General characteristics
- Class & type: Steregushchy-class corvette
- Displacement: 2,100 tons
- Length: 104.5 m (343 ft)
- Beam: 11.1 m (36 ft)
- Draught: 3.7 m (12 ft)
- Propulsion: 2 shaft CODAD, 4 16D49 diesels 24.000hp (17.9 MW), power supply AC 380/220 V, 50 Hz, 4x630 kW diesel genset
- Speed: 27 knots (50 km/h; 31 mph)
- Range: 4,000 nmi (7,400 km) at 14 knots (26 km/h; 16 mph), 15 days endurance
- Complement: 100
- Sensors & processing systems: Air search radar: Furke-E 3D, E/F band
- Electronic warfare & decoys: TK-25E-5 ECM, 4 x PK-10 decoy launchers
- Armament: 1 × Arsenal A-190 100mm; 1 × Kashtan CIWS; 2 × AK-630М CIWS; 8 × 3M24 Uran missiles; 2 × 4 330mm torpedo tubes (for Paket-NK anti-sub/anti-torpedo torpedoes); 2 × 14.5 mm MTPU pedestal machine guns;
- Aircraft carried: Helipad for Ka-27 Helicopter

= Russian corvette Steregushchiy =

2006 Steregushchiy-class corvette

Steregushchiy (Стерегущий) is the lead ship of the latest class of corvettes of the Russian Navy, the . The ship was built by the Severnaya Verf shipyard in St. Petersburg and was laid down in December 2001, launched in May 2006 and joined the Russian Navy on 14 November 2007.

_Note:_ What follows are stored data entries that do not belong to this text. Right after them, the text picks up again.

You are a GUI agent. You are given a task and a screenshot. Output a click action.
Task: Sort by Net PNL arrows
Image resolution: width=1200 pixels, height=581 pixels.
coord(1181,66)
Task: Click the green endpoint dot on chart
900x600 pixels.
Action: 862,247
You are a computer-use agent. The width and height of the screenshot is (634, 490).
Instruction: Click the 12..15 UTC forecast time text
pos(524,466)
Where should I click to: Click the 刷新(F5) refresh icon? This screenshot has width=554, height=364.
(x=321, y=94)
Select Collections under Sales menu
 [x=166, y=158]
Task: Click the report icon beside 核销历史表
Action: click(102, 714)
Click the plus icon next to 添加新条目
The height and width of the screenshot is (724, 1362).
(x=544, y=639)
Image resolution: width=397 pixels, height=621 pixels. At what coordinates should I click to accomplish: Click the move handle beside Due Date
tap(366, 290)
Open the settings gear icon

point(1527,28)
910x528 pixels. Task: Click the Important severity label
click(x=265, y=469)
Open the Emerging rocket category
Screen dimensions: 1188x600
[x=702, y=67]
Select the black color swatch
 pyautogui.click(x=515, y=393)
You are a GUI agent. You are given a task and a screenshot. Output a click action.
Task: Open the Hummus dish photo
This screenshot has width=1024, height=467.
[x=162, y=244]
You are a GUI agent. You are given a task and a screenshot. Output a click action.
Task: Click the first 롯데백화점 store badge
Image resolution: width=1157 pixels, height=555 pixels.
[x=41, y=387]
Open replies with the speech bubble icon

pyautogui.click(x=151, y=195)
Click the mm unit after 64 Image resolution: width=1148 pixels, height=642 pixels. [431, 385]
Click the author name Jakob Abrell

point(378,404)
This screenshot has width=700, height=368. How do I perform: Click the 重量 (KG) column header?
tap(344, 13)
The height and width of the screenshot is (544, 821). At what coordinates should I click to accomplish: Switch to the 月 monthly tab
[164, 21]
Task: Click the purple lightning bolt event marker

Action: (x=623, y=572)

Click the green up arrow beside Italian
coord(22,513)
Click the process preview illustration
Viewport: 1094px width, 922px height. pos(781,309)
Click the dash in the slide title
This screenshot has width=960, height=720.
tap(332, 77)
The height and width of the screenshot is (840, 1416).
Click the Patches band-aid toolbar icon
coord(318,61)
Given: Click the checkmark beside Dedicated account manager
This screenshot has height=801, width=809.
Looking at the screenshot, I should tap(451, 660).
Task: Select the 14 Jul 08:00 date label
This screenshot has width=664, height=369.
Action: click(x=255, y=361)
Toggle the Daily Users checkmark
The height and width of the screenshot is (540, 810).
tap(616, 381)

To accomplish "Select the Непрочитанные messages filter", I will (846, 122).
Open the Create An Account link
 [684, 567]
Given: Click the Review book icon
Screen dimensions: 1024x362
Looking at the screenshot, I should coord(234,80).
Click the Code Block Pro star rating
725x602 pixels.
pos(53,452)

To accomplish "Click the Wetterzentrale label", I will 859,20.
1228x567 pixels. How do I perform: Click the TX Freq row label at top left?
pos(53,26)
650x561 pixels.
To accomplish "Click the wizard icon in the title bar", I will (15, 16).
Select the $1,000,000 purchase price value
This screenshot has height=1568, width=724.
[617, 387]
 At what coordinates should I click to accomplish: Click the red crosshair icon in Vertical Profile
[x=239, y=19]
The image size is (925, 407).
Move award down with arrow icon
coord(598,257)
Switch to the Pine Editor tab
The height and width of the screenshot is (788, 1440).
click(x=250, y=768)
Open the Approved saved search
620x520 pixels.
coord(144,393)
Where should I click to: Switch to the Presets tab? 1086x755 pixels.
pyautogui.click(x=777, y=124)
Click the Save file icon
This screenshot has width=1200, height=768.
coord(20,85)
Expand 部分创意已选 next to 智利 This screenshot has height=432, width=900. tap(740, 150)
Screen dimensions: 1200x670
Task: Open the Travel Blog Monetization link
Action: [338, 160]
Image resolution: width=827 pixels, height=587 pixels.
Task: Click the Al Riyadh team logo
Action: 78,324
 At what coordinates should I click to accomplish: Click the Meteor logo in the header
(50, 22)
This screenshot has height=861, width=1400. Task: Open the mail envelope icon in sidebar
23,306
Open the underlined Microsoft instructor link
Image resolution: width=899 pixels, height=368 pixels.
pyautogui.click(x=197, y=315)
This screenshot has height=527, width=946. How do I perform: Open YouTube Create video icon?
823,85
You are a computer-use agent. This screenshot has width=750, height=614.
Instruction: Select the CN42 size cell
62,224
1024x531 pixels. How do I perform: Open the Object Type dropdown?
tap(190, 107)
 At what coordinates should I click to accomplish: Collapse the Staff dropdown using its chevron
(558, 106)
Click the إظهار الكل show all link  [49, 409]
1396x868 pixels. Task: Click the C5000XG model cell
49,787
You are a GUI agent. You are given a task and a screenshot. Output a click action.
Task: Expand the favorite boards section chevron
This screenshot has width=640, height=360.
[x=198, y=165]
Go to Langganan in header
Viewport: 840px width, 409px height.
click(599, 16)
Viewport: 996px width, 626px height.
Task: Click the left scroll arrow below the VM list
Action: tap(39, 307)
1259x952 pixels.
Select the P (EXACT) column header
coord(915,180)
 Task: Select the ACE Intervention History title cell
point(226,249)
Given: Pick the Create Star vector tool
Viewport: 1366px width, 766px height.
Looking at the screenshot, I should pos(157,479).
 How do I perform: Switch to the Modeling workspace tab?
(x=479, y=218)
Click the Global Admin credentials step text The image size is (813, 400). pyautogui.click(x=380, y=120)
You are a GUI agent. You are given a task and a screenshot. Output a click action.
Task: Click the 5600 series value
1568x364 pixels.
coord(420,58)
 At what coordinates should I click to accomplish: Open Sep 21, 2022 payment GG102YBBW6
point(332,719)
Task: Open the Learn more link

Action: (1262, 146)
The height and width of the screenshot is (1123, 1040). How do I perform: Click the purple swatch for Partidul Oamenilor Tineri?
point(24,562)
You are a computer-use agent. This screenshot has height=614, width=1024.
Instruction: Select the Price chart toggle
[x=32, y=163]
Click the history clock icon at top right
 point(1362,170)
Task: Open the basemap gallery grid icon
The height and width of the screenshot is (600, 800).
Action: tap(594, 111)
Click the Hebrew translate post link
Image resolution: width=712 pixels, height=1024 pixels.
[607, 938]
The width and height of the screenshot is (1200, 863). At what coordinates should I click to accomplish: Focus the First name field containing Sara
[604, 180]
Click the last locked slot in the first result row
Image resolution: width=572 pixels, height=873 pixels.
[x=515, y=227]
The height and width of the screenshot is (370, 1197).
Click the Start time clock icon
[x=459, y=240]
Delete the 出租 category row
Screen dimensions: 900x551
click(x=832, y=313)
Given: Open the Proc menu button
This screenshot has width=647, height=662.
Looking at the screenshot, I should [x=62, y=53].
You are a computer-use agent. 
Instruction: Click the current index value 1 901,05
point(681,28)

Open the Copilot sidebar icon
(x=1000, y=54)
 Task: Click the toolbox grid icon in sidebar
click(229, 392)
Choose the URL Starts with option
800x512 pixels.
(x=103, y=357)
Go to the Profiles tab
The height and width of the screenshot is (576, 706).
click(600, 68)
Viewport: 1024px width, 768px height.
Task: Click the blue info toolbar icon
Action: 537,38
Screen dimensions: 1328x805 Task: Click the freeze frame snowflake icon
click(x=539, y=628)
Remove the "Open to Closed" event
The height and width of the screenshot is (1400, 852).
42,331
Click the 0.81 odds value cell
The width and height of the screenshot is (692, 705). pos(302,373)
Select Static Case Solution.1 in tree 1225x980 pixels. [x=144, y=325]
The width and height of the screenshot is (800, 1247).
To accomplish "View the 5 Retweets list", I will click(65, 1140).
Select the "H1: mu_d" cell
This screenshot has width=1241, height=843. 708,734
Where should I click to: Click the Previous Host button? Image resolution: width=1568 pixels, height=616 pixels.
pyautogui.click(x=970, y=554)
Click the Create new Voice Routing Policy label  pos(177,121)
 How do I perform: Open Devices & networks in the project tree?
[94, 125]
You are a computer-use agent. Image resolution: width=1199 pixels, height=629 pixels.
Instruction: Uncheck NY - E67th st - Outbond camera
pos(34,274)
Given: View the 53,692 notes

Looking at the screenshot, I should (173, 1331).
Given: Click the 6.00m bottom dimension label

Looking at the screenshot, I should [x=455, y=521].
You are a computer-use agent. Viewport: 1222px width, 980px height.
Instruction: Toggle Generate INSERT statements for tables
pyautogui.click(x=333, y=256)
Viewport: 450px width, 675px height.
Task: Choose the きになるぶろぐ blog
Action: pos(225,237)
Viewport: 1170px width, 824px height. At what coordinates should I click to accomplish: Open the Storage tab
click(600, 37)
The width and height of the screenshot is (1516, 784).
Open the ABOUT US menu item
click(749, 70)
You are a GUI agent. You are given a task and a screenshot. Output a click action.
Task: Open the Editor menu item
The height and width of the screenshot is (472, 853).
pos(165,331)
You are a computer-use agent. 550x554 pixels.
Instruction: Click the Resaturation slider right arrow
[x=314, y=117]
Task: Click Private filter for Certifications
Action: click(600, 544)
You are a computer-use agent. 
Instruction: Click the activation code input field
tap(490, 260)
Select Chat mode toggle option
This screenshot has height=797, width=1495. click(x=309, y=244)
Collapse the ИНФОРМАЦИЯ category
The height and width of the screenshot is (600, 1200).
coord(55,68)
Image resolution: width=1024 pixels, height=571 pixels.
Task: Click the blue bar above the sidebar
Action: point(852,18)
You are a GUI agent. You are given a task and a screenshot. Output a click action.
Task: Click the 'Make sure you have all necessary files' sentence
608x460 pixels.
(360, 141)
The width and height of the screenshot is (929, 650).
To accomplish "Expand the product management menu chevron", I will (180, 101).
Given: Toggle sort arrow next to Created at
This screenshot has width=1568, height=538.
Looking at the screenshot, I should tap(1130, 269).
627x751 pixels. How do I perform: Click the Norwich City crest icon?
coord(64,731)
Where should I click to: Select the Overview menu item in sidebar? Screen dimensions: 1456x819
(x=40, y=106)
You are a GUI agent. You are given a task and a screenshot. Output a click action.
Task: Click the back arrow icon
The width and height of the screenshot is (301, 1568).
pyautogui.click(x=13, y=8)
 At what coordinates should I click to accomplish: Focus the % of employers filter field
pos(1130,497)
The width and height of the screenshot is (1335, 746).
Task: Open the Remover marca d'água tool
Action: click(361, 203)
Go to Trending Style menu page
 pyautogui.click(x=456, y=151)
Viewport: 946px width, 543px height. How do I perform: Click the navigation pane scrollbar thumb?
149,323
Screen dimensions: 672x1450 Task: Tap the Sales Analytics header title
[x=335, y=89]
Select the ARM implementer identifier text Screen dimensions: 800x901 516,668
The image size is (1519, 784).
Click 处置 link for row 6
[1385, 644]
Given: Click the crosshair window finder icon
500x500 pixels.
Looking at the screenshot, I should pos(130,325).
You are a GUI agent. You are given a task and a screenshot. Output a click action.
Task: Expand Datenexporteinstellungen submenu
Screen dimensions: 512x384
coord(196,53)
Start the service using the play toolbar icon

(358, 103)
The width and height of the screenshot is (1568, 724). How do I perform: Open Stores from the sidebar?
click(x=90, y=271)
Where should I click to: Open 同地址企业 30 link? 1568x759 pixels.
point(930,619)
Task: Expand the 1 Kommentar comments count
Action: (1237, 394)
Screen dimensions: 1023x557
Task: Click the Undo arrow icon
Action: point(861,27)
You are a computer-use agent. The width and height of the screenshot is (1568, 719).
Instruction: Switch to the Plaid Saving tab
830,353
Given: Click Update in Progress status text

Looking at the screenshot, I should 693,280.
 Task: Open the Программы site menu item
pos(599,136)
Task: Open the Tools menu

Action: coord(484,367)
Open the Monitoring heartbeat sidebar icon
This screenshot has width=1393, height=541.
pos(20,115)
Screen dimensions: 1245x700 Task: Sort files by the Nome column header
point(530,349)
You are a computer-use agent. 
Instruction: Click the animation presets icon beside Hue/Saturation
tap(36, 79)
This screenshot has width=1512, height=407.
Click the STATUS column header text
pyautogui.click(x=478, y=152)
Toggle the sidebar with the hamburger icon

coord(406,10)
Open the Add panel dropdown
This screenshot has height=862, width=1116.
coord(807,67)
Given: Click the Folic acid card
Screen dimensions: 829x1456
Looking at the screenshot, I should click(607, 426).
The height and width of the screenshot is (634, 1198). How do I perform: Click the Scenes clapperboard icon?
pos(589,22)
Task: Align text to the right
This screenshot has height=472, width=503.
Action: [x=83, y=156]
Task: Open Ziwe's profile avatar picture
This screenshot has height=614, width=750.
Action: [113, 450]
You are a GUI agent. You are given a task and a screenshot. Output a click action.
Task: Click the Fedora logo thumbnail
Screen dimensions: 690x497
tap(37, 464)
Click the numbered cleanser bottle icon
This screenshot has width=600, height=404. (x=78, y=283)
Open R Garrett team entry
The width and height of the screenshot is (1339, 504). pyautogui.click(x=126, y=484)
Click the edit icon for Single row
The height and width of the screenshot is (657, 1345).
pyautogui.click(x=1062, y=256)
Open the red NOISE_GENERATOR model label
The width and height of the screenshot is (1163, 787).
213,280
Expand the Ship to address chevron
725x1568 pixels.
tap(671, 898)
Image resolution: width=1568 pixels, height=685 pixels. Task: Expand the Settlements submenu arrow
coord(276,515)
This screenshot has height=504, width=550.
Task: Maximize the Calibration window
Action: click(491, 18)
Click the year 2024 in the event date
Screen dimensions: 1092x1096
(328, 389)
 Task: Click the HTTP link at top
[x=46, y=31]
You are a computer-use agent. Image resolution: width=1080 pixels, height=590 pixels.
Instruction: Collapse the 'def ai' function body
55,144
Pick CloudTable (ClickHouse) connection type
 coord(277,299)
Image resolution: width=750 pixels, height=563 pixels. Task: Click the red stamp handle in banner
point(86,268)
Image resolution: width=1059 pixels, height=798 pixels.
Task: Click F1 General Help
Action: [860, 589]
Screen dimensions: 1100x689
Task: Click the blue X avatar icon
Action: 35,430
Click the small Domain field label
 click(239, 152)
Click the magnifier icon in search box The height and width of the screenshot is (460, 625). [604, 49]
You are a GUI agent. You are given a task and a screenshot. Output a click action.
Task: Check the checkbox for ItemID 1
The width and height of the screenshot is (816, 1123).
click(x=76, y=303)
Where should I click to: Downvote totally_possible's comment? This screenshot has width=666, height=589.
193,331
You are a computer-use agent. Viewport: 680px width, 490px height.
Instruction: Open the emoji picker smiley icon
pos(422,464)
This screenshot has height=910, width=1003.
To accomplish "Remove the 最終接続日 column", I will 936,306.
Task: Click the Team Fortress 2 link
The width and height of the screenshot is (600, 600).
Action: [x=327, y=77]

As of early 2023, the ship was reported as likely to undergo a major refit at the Kronshtadt shipyard which would incorporate Kalibr-NK cruise missiles and Redut air defense missiles. The corvette was also to receive a new power plant system during her modernization.

In total, the Russian Navy have publicly announced that they expect to buy at least 20 of these ships, for all four major fleets.

As of 2026, the Stereguschiy is undergoing her modernization.